In Indonesia, the establishment of Ecosystem Restoration Concessions (ERCs) has attracted private investment commitments to restore over 600,000 hectares of land. Companies are incentivized by rights to earn returns from the land through carbon credits to future timber sales once ecosystem balance has been satisfactorily restored. On a smaller scale, but similarly instructive, in Vietnam, there are probably thousands of cases where families and communities are tasked with supplying the labour to protect and maintain replanted forests, in return only for the right to collect fuelwood and non-timber forest products.

In both cases, the prospect of significant returns from the investment of money or time may be small or many years away, but they show how creating the right to earn benefits mobilizes resources from stakeholders who are prepared and able to compare the risks with the rewards. In many countries, these rights are typically not available to private actors, or are not transparently shared among and between different actors. Resolving this can unlock investment and innovation in an inclusive manner.


A clear outcome of the workshop was that two things must occur to create these business models: public sector predominance over forest management must be relaxed, and truly enabling a landscape approach must be achieved.

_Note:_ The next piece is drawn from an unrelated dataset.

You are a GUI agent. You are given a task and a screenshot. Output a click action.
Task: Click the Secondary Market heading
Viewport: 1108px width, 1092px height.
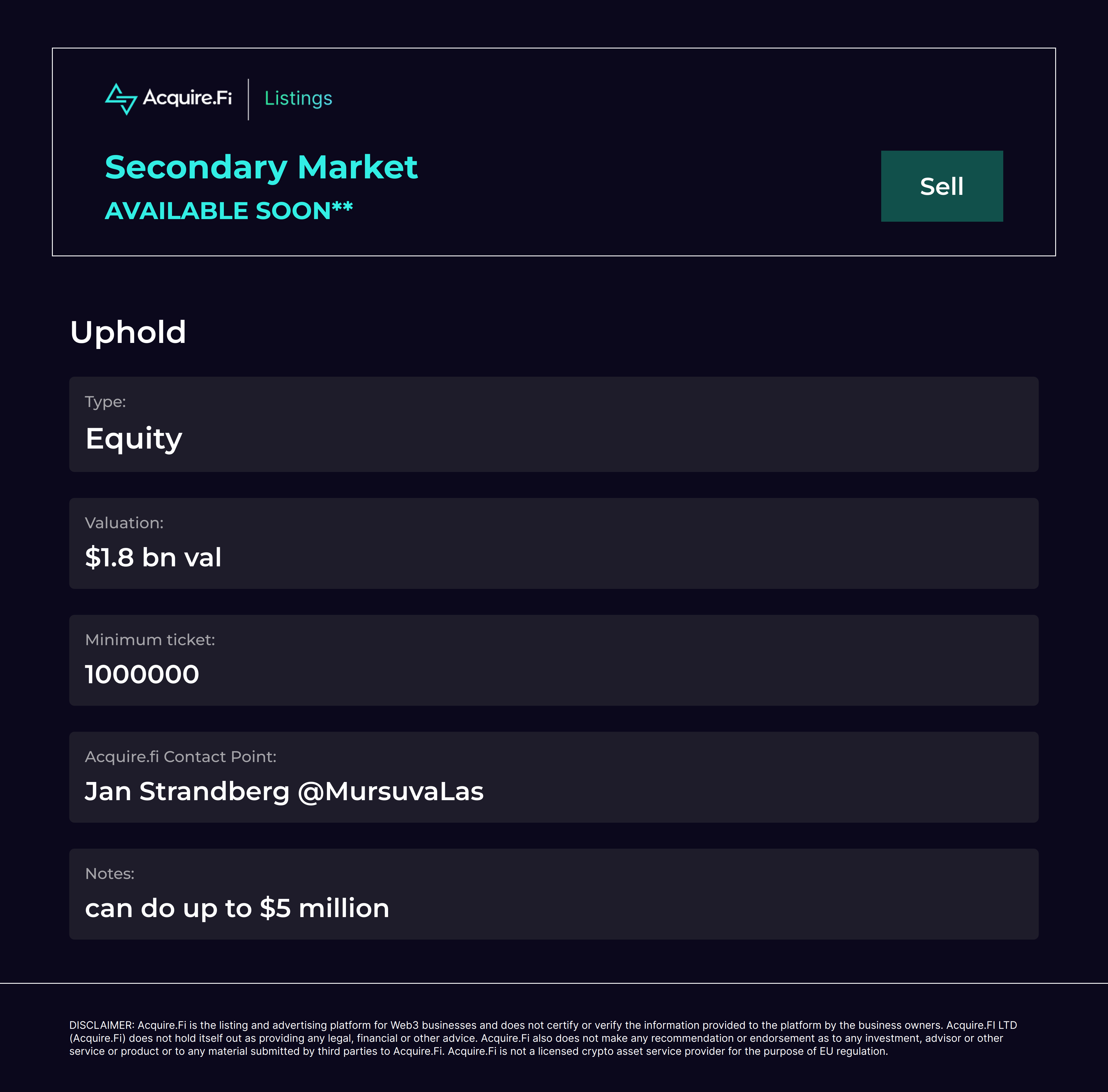(x=261, y=167)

Historically, forests, forestry and environmental protection have been the domain of the state. Funding for forest restoration in Vietnam, Laos and Indonesia also traditionally came from the government. At the moment, limited scope exists for private actors to benefit from forests. Significant changes to policy, legal frameworks, and the governance paradigm are needed in order to loosen this grip and create space for private actors to find a role in, benefit from, and ultimately invest in, forest restoration. By truly operationalizing a landscape approach – one that balances competing land use demands — these aims can be realized.

In Vietnam, this is certainly the exception, not the norm. Forest restoration has historically been led by forest managers with responsibility for small and fragmented areas of forest, managing their forest estate separate from the mosaic of agricultural and productive forest land in between. Indonesia’s ERCs are instructive in this case (despite other acknowledged concerns) because the concessions are so large that they cover “landscapes.”

This scale requires forest managers to create zones within them, and understand how productive land, and protection areas, interrelate and support each other to achieve ecological, and socio-economic, objectives. It forces them to take the needs and dynamics of different actors, sectors and land-uses into account – something that is frequently counter-intuitive to existing governance structures and ways of working.

Our workshop in Hanoi demonstrated that the technical knowledge to restore forests for a variety of conservation or productive uses exists. The confluence of finance institutions and professionals at the GLF shows the interest and availability of investments into restoration. The message from Southeast Asia is that to fully achieve our restoration objectives, we need to create “investable opportunities” by giving the private sector, including local communities, the right to benefit from restoration, identify feasible business models, create market linkages and allow them to take risks.